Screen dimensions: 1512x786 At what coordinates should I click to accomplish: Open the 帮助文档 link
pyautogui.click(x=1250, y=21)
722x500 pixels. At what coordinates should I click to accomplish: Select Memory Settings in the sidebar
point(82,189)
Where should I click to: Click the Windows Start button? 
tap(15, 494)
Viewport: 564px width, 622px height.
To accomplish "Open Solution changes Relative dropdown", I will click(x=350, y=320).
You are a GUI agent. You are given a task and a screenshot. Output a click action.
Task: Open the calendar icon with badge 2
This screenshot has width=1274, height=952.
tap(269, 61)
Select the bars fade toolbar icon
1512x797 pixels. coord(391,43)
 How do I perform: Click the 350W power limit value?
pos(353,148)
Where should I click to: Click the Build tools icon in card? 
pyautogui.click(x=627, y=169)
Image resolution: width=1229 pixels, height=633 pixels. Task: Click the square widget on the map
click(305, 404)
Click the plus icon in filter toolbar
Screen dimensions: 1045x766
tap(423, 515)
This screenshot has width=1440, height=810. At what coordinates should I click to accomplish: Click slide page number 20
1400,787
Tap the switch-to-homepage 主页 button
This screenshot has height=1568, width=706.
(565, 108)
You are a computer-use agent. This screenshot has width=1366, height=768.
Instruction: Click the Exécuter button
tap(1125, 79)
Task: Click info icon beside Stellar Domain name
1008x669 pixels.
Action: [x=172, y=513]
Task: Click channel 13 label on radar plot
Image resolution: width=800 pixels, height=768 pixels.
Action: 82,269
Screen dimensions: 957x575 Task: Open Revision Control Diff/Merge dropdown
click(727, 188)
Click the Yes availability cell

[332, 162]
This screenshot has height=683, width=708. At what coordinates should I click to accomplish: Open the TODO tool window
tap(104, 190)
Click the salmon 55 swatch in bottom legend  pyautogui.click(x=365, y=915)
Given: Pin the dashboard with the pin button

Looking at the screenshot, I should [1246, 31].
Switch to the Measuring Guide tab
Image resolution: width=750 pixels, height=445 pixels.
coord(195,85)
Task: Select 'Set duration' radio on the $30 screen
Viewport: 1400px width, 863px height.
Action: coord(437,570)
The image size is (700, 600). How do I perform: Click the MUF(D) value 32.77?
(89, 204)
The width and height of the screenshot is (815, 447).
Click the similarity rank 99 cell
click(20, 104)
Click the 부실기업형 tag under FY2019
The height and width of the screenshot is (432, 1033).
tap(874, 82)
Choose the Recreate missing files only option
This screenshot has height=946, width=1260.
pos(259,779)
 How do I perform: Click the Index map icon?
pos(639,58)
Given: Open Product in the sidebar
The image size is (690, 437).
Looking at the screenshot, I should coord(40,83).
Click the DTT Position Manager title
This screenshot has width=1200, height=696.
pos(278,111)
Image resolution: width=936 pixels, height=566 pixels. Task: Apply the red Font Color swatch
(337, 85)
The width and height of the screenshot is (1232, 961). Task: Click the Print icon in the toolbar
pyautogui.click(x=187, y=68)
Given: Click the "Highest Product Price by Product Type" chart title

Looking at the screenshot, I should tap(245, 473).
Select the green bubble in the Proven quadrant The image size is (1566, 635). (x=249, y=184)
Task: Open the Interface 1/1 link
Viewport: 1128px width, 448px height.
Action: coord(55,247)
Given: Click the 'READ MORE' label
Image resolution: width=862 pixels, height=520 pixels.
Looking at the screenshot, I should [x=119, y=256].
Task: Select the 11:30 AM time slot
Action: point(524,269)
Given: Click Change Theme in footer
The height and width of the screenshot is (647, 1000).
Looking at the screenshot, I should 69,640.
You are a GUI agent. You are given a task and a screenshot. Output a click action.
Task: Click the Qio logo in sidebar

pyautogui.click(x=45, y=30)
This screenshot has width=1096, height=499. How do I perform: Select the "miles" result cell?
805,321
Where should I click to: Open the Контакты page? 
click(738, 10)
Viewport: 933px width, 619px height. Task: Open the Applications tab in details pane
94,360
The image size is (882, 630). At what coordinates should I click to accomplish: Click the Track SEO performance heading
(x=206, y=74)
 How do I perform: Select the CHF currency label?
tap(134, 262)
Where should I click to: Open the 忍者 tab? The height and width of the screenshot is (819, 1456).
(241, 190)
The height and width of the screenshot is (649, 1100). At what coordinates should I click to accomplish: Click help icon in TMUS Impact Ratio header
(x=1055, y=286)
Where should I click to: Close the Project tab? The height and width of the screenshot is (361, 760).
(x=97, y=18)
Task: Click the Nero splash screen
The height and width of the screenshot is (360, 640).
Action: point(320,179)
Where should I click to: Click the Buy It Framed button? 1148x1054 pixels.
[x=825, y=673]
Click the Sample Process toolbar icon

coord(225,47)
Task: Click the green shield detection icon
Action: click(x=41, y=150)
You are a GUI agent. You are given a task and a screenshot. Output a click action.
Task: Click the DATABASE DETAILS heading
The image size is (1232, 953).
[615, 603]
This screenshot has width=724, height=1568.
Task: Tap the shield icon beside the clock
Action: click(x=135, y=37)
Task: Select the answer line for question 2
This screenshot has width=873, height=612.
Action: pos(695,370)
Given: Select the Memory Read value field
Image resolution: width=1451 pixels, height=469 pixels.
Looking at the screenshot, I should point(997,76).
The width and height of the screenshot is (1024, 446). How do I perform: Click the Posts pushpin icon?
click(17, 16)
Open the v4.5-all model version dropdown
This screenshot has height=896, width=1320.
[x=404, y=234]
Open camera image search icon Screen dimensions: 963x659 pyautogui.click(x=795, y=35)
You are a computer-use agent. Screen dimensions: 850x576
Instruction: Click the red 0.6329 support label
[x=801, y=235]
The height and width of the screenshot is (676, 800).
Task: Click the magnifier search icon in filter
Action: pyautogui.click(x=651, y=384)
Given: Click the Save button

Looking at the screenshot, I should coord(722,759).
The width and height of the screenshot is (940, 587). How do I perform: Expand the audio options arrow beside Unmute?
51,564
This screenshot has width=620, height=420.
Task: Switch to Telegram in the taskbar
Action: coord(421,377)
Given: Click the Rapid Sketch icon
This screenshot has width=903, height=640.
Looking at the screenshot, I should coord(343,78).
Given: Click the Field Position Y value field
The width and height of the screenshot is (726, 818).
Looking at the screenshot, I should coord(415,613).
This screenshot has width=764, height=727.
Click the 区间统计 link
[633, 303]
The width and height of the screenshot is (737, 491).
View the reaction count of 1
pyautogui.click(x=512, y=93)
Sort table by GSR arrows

━━━━━━

# Assignment
A faithful copy of all the records is required.

# Reply
Screen dimensions: 1512x786 At what coordinates should I click to accomplish: Open the 帮助文档 link
pyautogui.click(x=1250, y=21)
722x500 pixels. At what coordinates should I click to accomplish: Select Memory Settings in the sidebar
point(82,189)
Where should I click to: Click the Windows Start button? 
tap(15, 494)
Viewport: 564px width, 622px height.
To accomplish "Open Solution changes Relative dropdown", I will click(x=350, y=320).
You are a GUI agent. You are given a task and a screenshot. Output a click action.
Task: Open the calendar icon with badge 2
This screenshot has width=1274, height=952.
tap(269, 61)
Select the bars fade toolbar icon
1512x797 pixels. coord(391,43)
 How do I perform: Click the 350W power limit value?
pos(353,148)
Where should I click to: Click the Build tools icon in card? 
pyautogui.click(x=627, y=169)
Image resolution: width=1229 pixels, height=633 pixels. Task: Click the square widget on the map
click(305, 404)
Click the plus icon in filter toolbar
Screen dimensions: 1045x766
tap(423, 515)
This screenshot has width=1440, height=810. At what coordinates should I click to accomplish: Click slide page number 20
1400,787
Tap the switch-to-homepage 主页 button
This screenshot has height=1568, width=706.
(565, 108)
You are a computer-use agent. This screenshot has width=1366, height=768.
Instruction: Click the Exécuter button
tap(1125, 79)
Task: Click info icon beside Stellar Domain name
1008x669 pixels.
Action: [x=172, y=513]
Task: Click channel 13 label on radar plot
Image resolution: width=800 pixels, height=768 pixels.
Action: 82,269
Screen dimensions: 957x575 Task: Open Revision Control Diff/Merge dropdown
click(727, 188)
Click the Yes availability cell

[332, 162]
This screenshot has height=683, width=708. At what coordinates should I click to accomplish: Open the TODO tool window
tap(104, 190)
Click the salmon 55 swatch in bottom legend  pyautogui.click(x=365, y=915)
Given: Pin the dashboard with the pin button

Looking at the screenshot, I should [1246, 31].
Switch to the Measuring Guide tab
Image resolution: width=750 pixels, height=445 pixels.
coord(195,85)
Task: Select 'Set duration' radio on the $30 screen
Viewport: 1400px width, 863px height.
Action: coord(437,570)
The image size is (700, 600). How do I perform: Click the MUF(D) value 32.77?
(89, 204)
The width and height of the screenshot is (815, 447).
Click the similarity rank 99 cell
click(20, 104)
Click the 부실기업형 tag under FY2019
The height and width of the screenshot is (432, 1033).
tap(874, 82)
Choose the Recreate missing files only option
This screenshot has height=946, width=1260.
pos(259,779)
 How do I perform: Click the Index map icon?
pos(639,58)
Given: Open Product in the sidebar
The image size is (690, 437).
Looking at the screenshot, I should coord(40,83).
Click the DTT Position Manager title
This screenshot has width=1200, height=696.
pos(278,111)
Image resolution: width=936 pixels, height=566 pixels. Task: Apply the red Font Color swatch
(337, 85)
The width and height of the screenshot is (1232, 961). Task: Click the Print icon in the toolbar
pyautogui.click(x=187, y=68)
Given: Click the "Highest Product Price by Product Type" chart title

Looking at the screenshot, I should tap(245, 473).
Select the green bubble in the Proven quadrant The image size is (1566, 635). (x=249, y=184)
Task: Open the Interface 1/1 link
Viewport: 1128px width, 448px height.
Action: coord(55,247)
Given: Click the 'READ MORE' label
Image resolution: width=862 pixels, height=520 pixels.
Looking at the screenshot, I should [x=119, y=256].
Task: Select the 11:30 AM time slot
Action: point(524,269)
Given: Click Change Theme in footer
The height and width of the screenshot is (647, 1000).
Looking at the screenshot, I should 69,640.
You are a GUI agent. You are given a task and a screenshot. Output a click action.
Task: Click the Qio logo in sidebar

pyautogui.click(x=45, y=30)
This screenshot has width=1096, height=499. How do I perform: Select the "miles" result cell?
805,321
Where should I click to: Open the Контакты page? 
click(738, 10)
Viewport: 933px width, 619px height. Task: Open the Applications tab in details pane
94,360
The image size is (882, 630). At what coordinates should I click to accomplish: Click the Track SEO performance heading
(x=206, y=74)
 How do I perform: Select the CHF currency label?
tap(134, 262)
Where should I click to: Open the 忍者 tab? The height and width of the screenshot is (819, 1456).
(241, 190)
The height and width of the screenshot is (649, 1100). At what coordinates should I click to accomplish: Click help icon in TMUS Impact Ratio header
(x=1055, y=286)
Where should I click to: Close the Project tab? The height and width of the screenshot is (361, 760).
(x=97, y=18)
Task: Click the Nero splash screen
The height and width of the screenshot is (360, 640).
Action: point(320,179)
Where should I click to: Click the Buy It Framed button? 1148x1054 pixels.
[x=825, y=673]
Click the Sample Process toolbar icon

coord(225,47)
Task: Click the green shield detection icon
Action: click(x=41, y=150)
You are a GUI agent. You are given a task and a screenshot. Output a click action.
Task: Click the DATABASE DETAILS heading
The image size is (1232, 953).
[615, 603]
This screenshot has width=724, height=1568.
Task: Tap the shield icon beside the clock
Action: click(x=135, y=37)
Task: Select the answer line for question 2
This screenshot has width=873, height=612.
Action: pos(695,370)
Given: Select the Memory Read value field
Image resolution: width=1451 pixels, height=469 pixels.
Looking at the screenshot, I should point(997,76).
The width and height of the screenshot is (1024, 446). How do I perform: Click the Posts pushpin icon?
click(17, 16)
Open the v4.5-all model version dropdown
This screenshot has height=896, width=1320.
[x=404, y=234]
Open camera image search icon Screen dimensions: 963x659 pyautogui.click(x=795, y=35)
You are a computer-use agent. Screen dimensions: 850x576
Instruction: Click the red 0.6329 support label
[x=801, y=235]
The height and width of the screenshot is (676, 800).
Task: Click the magnifier search icon in filter
Action: pyautogui.click(x=651, y=384)
Given: Click the Save button

Looking at the screenshot, I should coord(722,759).
The width and height of the screenshot is (940, 587). How do I perform: Expand the audio options arrow beside Unmute?
51,564
This screenshot has width=620, height=420.
Task: Switch to Telegram in the taskbar
Action: coord(421,377)
Given: Click the Rapid Sketch icon
This screenshot has width=903, height=640.
Looking at the screenshot, I should coord(343,78).
Given: Click the Field Position Y value field
The width and height of the screenshot is (726, 818).
Looking at the screenshot, I should coord(415,613).
This screenshot has width=764, height=727.
Click the 区间统计 link
[633, 303]
The width and height of the screenshot is (737, 491).
View the reaction count of 1
pyautogui.click(x=512, y=93)
Sort table by GSR arrows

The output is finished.